知って損することはひとつも無い!あなたは大丈夫?

 5月30日(土)、市原市勤労会館(Youホール)では市原市主催で『消費者のつどい いちはら2015』が開催された。昭和43年5月に国民の消費生活の安定と向上を確保することを目的とした『消費者基本法』が制定され、10周年にあたる昭和53年から毎年5月30日は『消費者の日』とされ、さらに10年後の昭和63年からは5月を『消費者月間』と定めた。以後毎年、さらに消費者保護を推進するために統一のテーマを掲げ、全国的に消費者月間記念行事が行われている。平成27年度のテーマは『みんなでつくろう!消費者が主役の社会!』。市原市では2時間半にわたって、ぷろぺら雑技団による寸劇と粂智仁さんによる講演会がプログラムに盛り込まれた。
 ぷろぺら雑技団による寸劇は、『わたしは大丈夫!?悪質商法、詐欺があなたを狙っています』と題して、加藤明さんと千春さん夫婦、そして娘の郁美さんの3人が演じた。

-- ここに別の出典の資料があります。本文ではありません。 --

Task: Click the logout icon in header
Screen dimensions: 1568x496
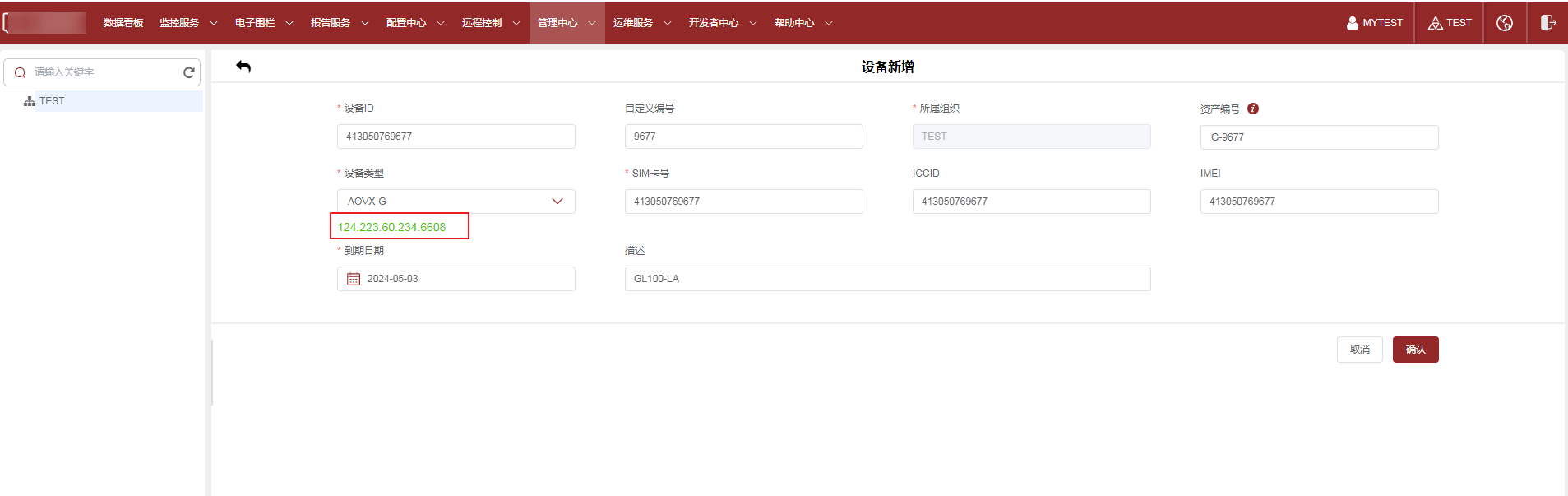Action: [1547, 23]
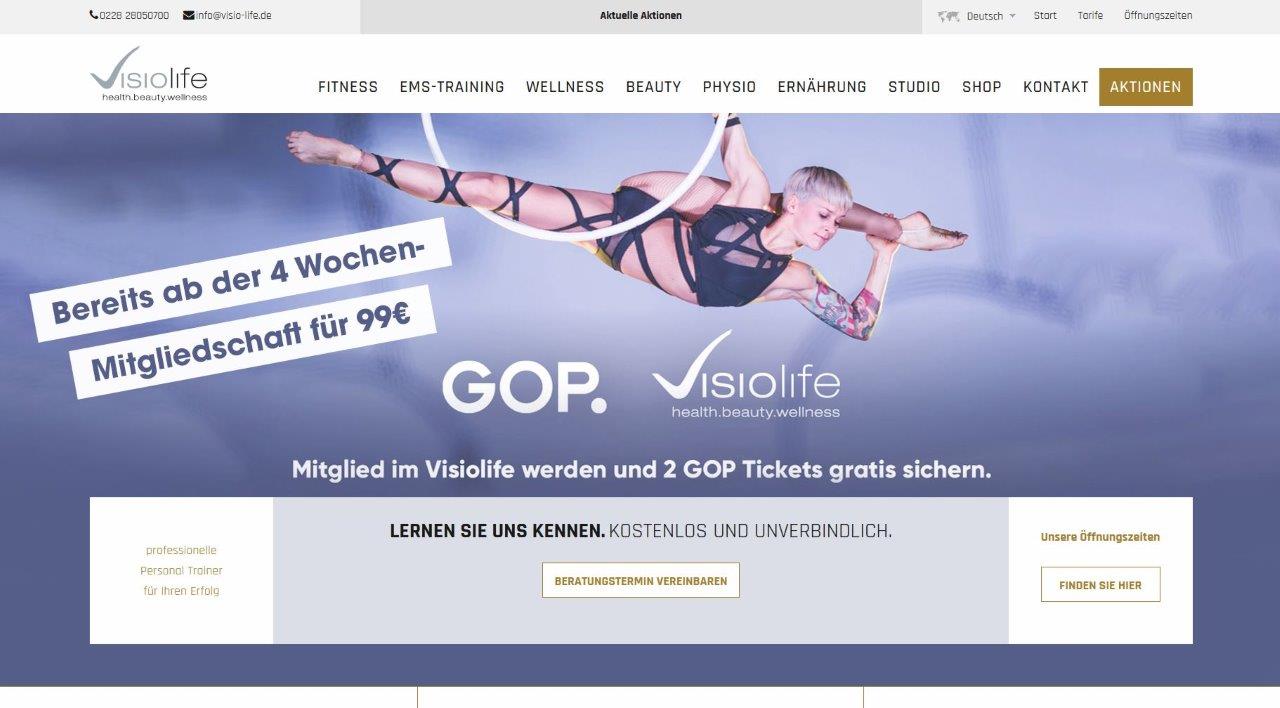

近年社会問題にもなっている『オレおれ詐欺』や、まさか詐欺だとは思わない『大当たり商法』、不幸が起こるとついすがりついてしまうかもしれない『霊感商法』など様々な詐欺をコミカルに分かりやすく紹介。千春さんのギターに合わせて、明さんが「電話を切って、家族に電話。絶対金は振り込まない」など歌いあげ、詐欺の撃退方法を声高に訴えた。1つが周知されるとまた新たな手口が生まれる詐欺商法。劇を終えた3人は、「これを見たことで、少しでも気をつけようと思ってもらえたら嬉しい」と声を揃えた。

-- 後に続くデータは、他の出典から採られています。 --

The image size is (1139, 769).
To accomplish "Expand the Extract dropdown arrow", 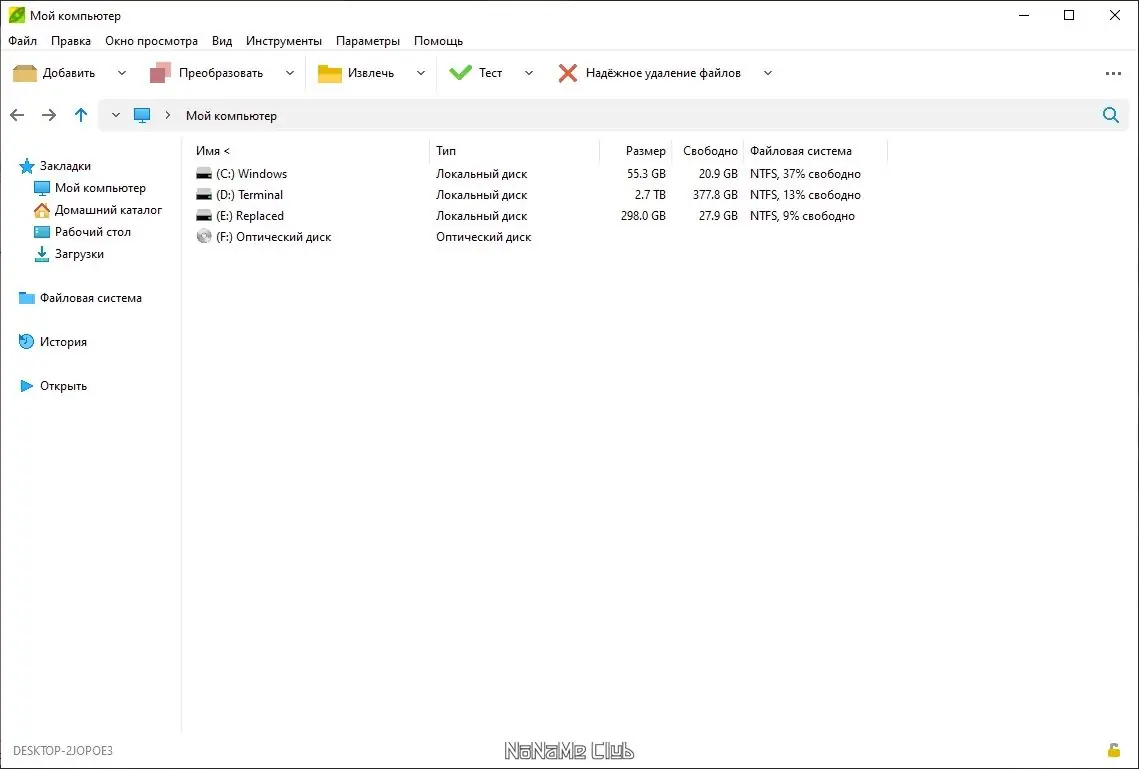I will [x=421, y=73].
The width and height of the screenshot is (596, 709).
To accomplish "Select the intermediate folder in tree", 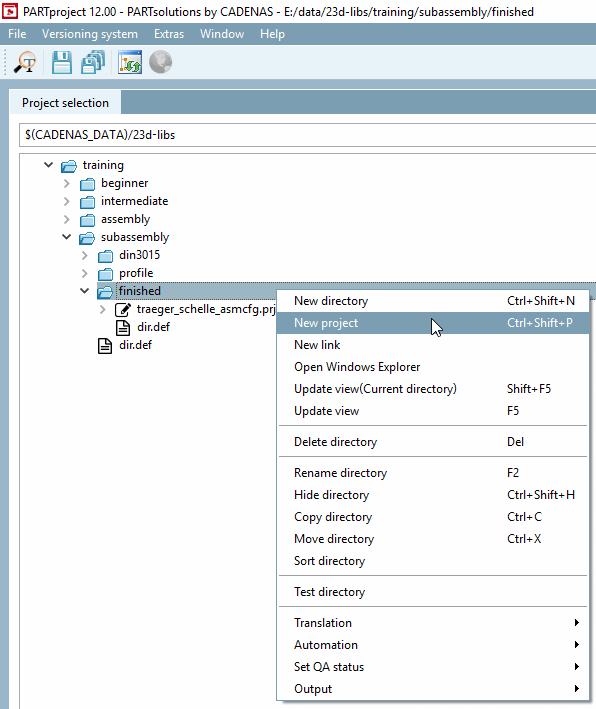I will coord(134,201).
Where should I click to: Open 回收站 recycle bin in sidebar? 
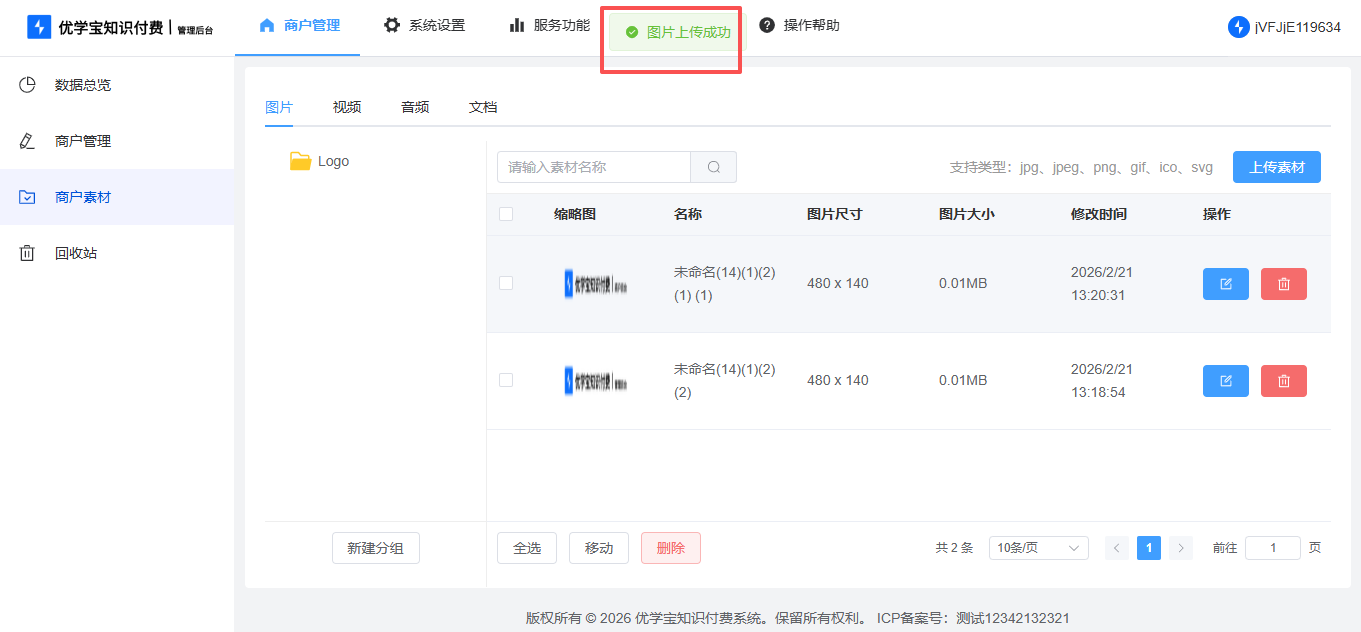pyautogui.click(x=75, y=253)
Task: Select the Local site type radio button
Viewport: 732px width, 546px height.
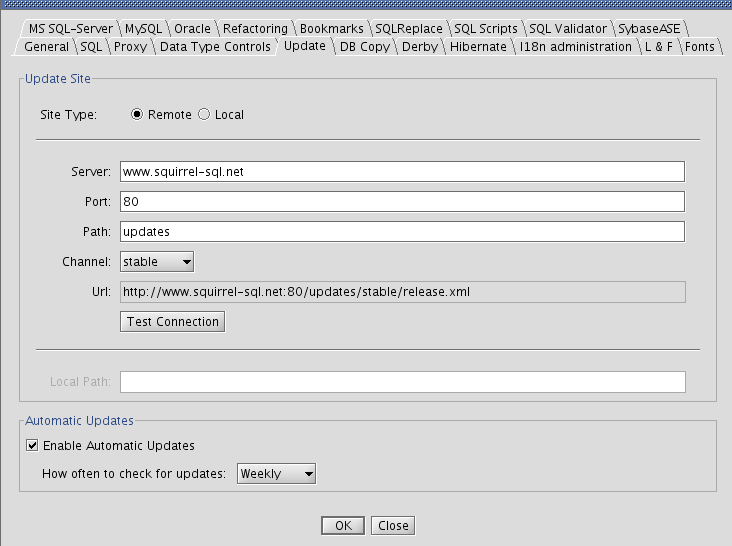Action: (x=205, y=115)
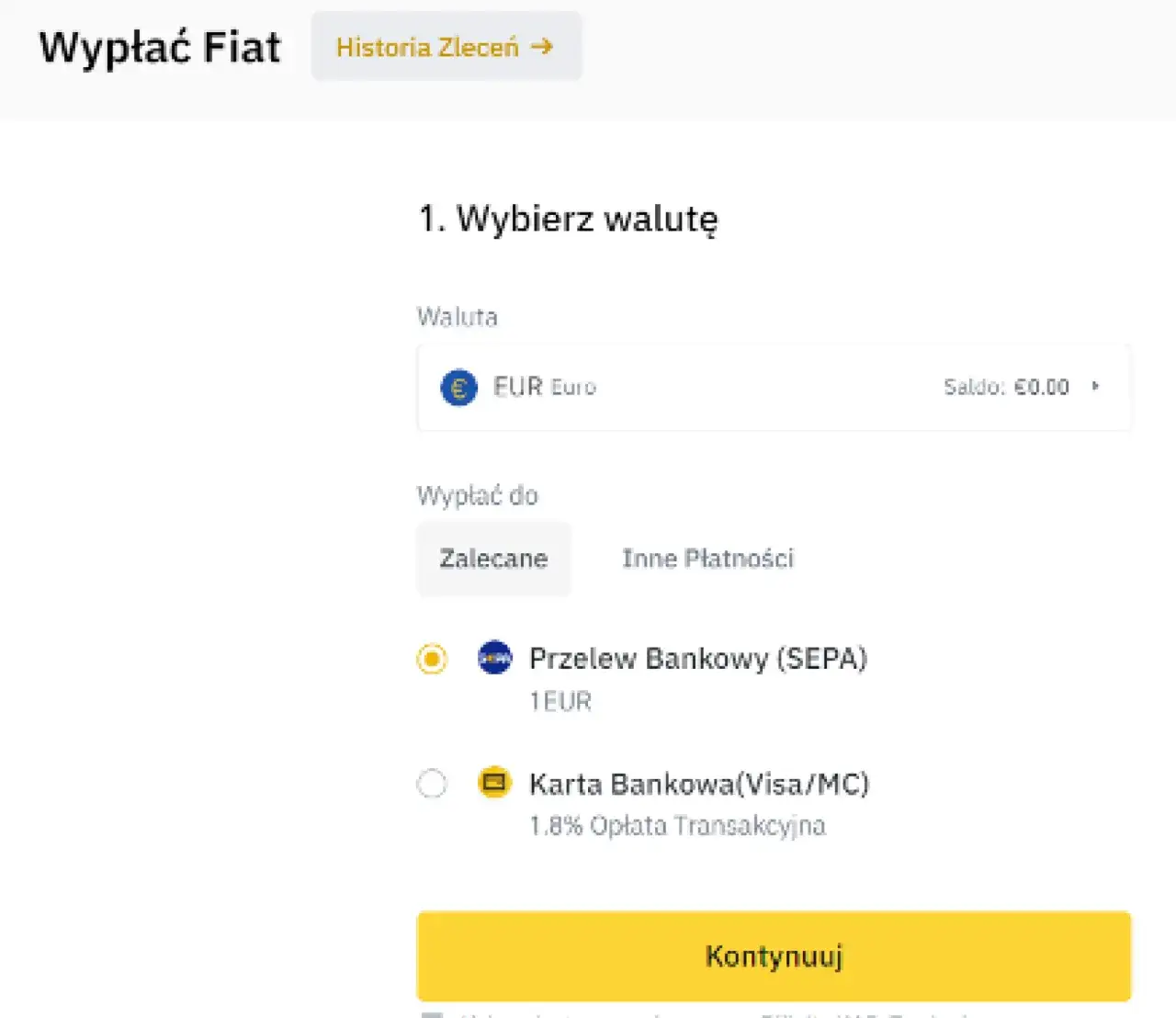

 また、行政書士として活躍する粂さんは、『老後の備え。上手な人生のたたみ方』をテーマに講演を行い、超高齢化社会でいかに上手に生きていくかを紹介。『介護保険の仕組み』や『遺言書の大切さ』、『生前贈与のポイント』などを流暢に解説、聴講者からは驚きや時には笑いの声が聞こえた。「身内が亡くなって3カ月のみ相続の放棄は可能です。プラスの財産はいつでもいらないと言えるけど、借金などマイナスのものはそれを過ぎると逃れられません」、「相続税の申告は10カ月以内にしなければならないが、手続きはいつでもいいんです。ただ、放っておくと相続人は増えてしまいますよ」など普段はなかなか得ることのできない知識に、メモを取る人の姿も見られた。「これからどう動くのか、そのきっかけにしてもらえたら」という粂さんに、聴講者からは「成年後見人は誰がなれるんですか。契約費用はどれくらいなんですか」などの質問が飛んだ。身を守るための知識、家族を守るための法律、聴講者たちはかけがえのない情報が得られただろう。『消費者月間』に限らず、自らが知識を得ようとする姿勢が、今の社会では一番必要なことなのかもしれない。